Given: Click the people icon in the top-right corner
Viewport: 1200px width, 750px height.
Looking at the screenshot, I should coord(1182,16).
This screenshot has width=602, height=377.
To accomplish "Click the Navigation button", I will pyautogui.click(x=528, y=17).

* * *

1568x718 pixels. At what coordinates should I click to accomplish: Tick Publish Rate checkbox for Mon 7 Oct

ACTIVITY:
Which lines of the records above hold the word "accomplish"? Copy each of them.

TASK OUTPUT:
To accomplish "Click the Navigation button", I will pyautogui.click(x=528, y=17).
1568x718 pixels. At what coordinates should I click to accomplish: Tick Publish Rate checkbox for Mon 7 Oct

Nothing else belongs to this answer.